# PROBLEM TO SOLVE:
Below are the records; return every line from the one that contains "Activate the crosshair cursor tool" to the last, exactly, skipping the pictures.

# MATERIAL FOR THIS EXERCISE:
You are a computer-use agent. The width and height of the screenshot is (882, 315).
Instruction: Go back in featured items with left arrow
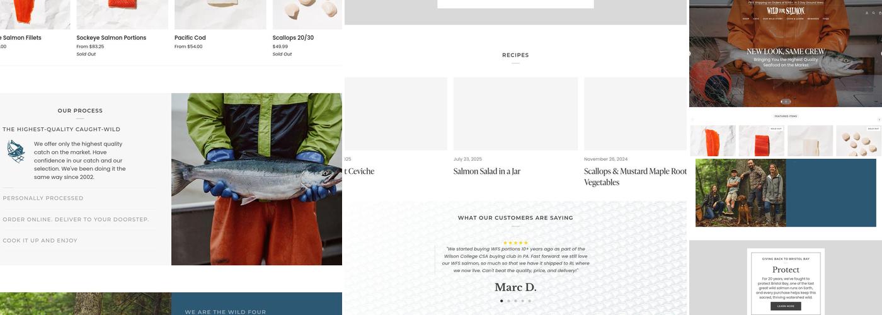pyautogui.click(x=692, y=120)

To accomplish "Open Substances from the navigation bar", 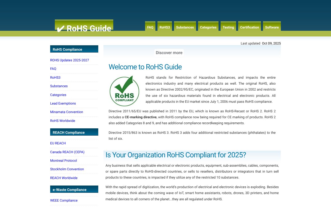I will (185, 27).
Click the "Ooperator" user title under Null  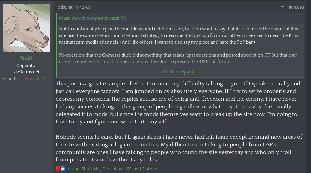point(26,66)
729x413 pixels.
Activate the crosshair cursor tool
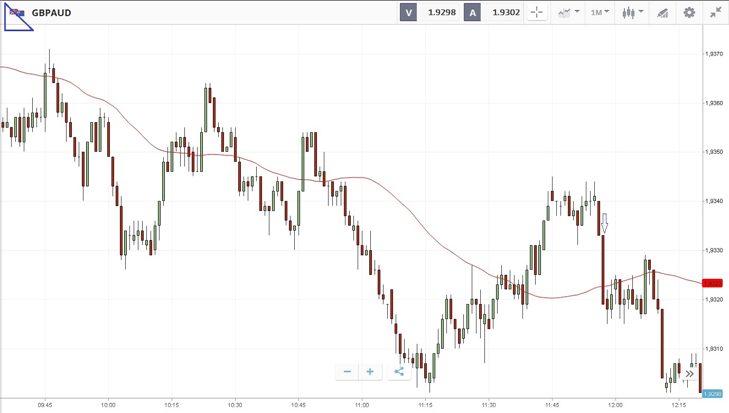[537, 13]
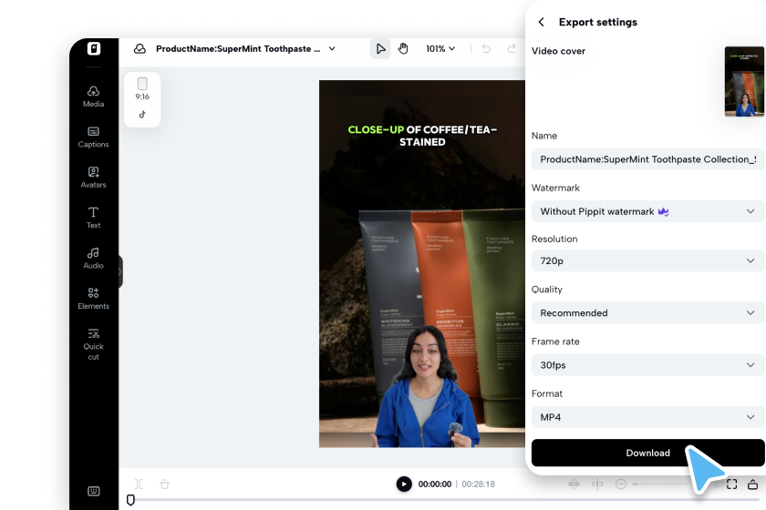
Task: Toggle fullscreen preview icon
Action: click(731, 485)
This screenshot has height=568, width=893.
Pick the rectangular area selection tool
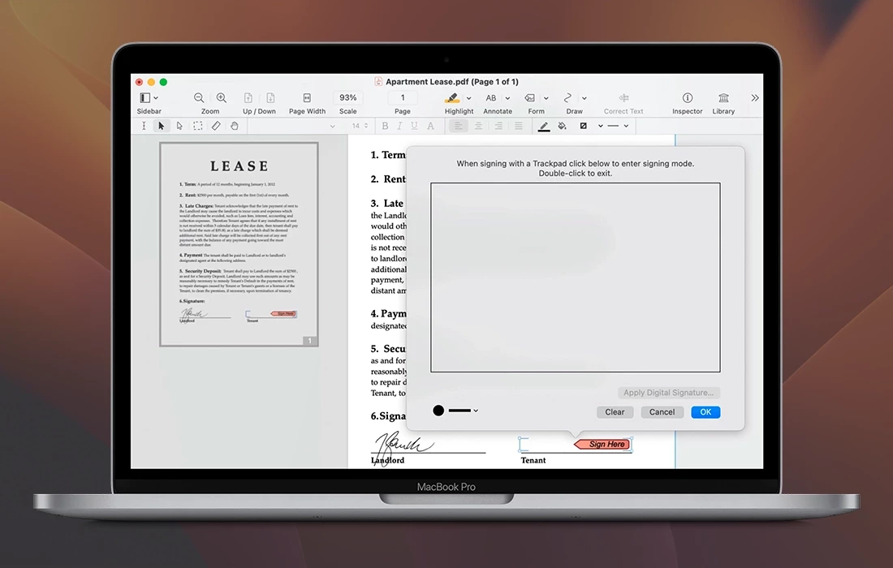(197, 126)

# THE ANSWER:
Activate the crosshair cursor tool
[537, 13]
Task: Toggle fullscreen preview icon
Action: click(731, 485)
This screenshot has height=568, width=893.
Pick the rectangular area selection tool
(197, 126)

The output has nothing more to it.